Un día de trabajo -que por cierto él mismo catalogó de muy malo- regresó a su casa y se puso a jugar un ratito con su hijo (un bebé) para distraerse un poco. Para entretenerlo, se puso a hacer pompas de jabón.

En un momento observó con cuidado como las pompas explotaban al tocar al niño, sin causar el más mínimo daño. Eso, encendió una tremenda luz de idea en su cabeza.

Miyako, entonces, instó a su equipo para que invirtieran tiempo y esfuerzo en una fórmula de jabón que no fuese agresivo con las plantas. Rápidamente, crearon una pistola de pompas de jabón (no dañino) que puede engancharse a un pequeño dron.

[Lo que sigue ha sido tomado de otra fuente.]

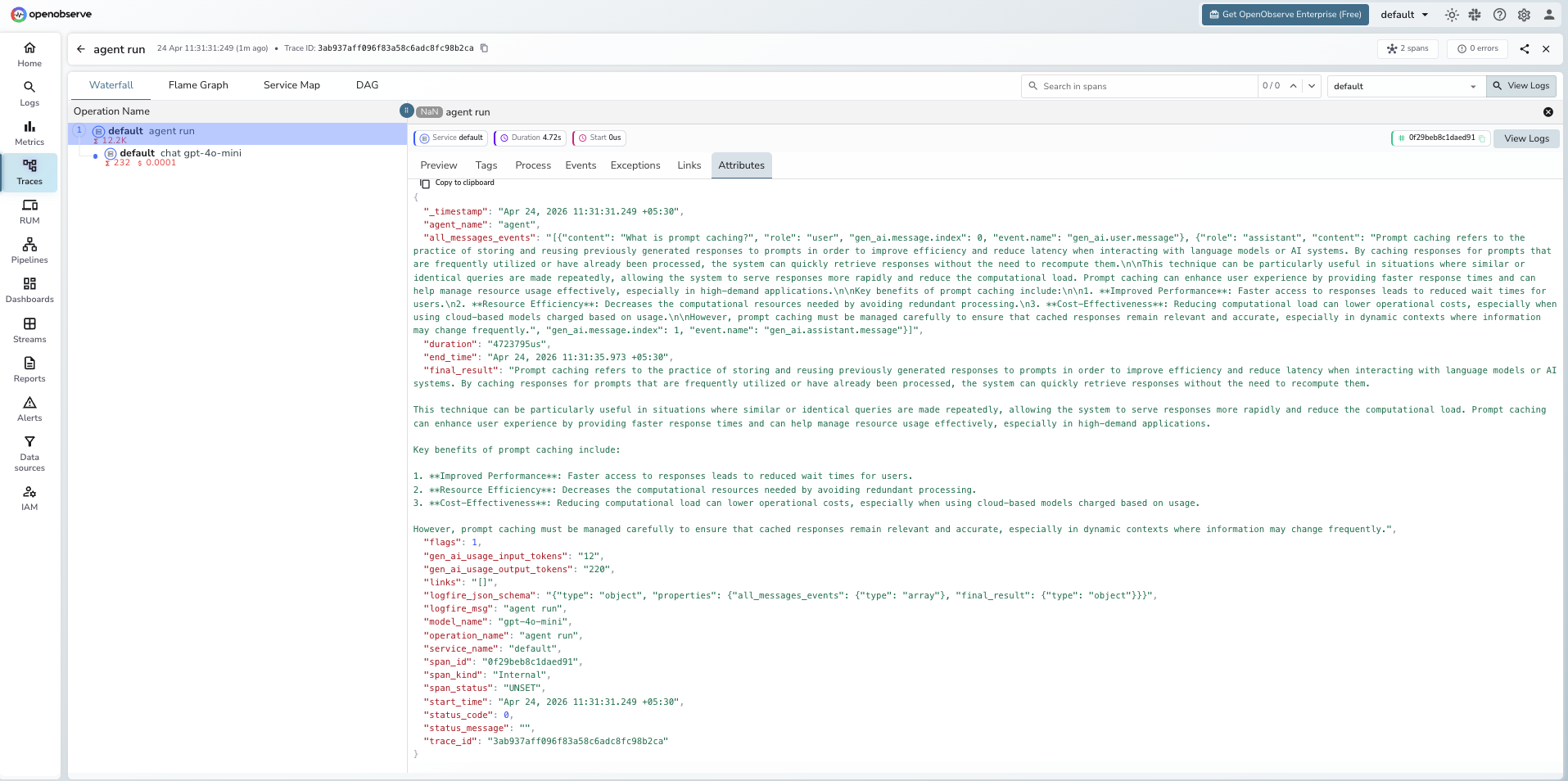Open the Metrics panel from sidebar

(29, 133)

El artefacto con la pistolita, controlado mediante GPS, vuela hasta las flores y comienza a disparar numerosas pompas de jabón cargas de polen. En cuanto las burbujas tocan las flores y explotan, sin causarles lesiones, liberan el polen necesario.

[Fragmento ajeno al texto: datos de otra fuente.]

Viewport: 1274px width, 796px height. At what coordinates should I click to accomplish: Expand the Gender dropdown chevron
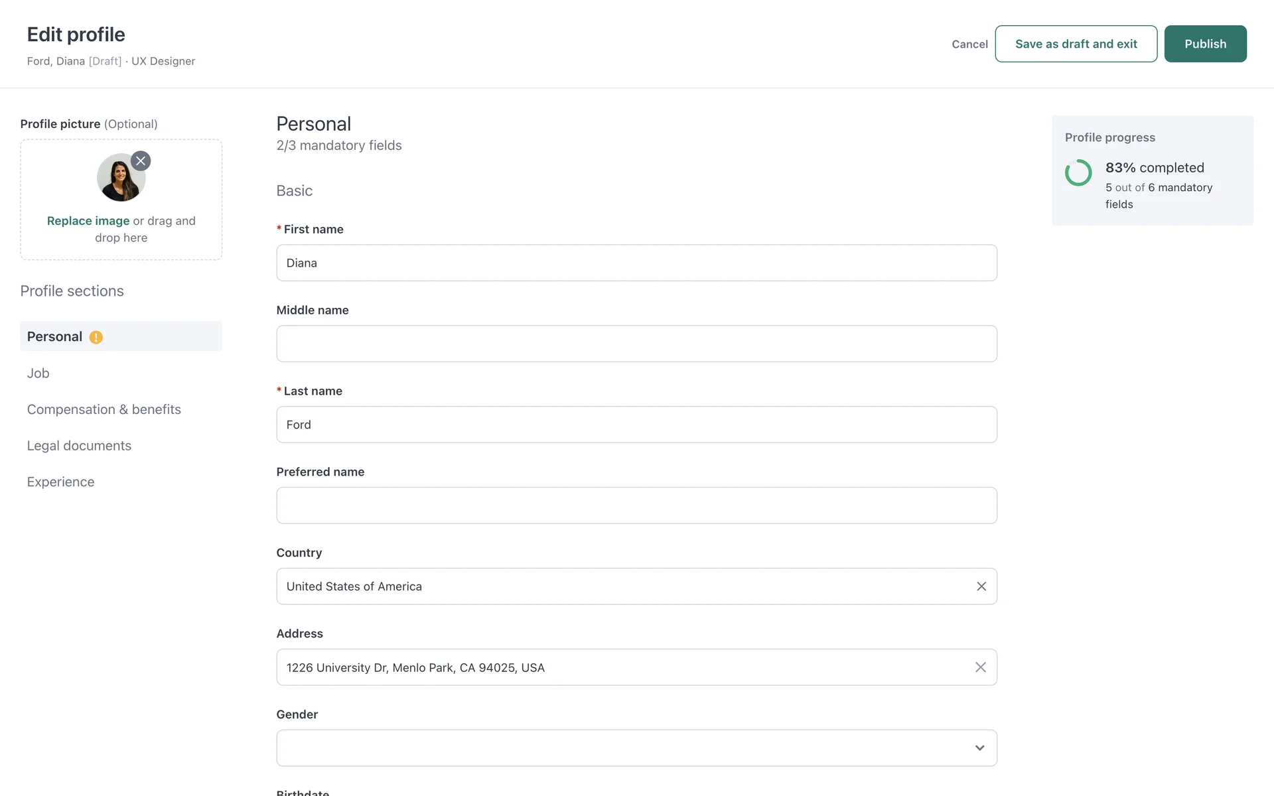pos(979,748)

Según las estadísticas recopiladas por el grupo de trabajo, este “sustituto” de las abejas fue un éxito en alrededor de un 90 por ciento de los casos.

Eso sí, las burbujas de jabón no son efectivas si hay viento en el ambiente o está lloviendo. Por tanto, siguen sin ser tan eficaces como el valioso animalito. Pero, es una solución sofisticada y moderna que serviría como una solución de emergencia.

Por ahora seguimos con la responsabilidad de cuidar las abejas para que nunca nos falten, pero la tecnología siempre buscará ir de la mano y prevenir.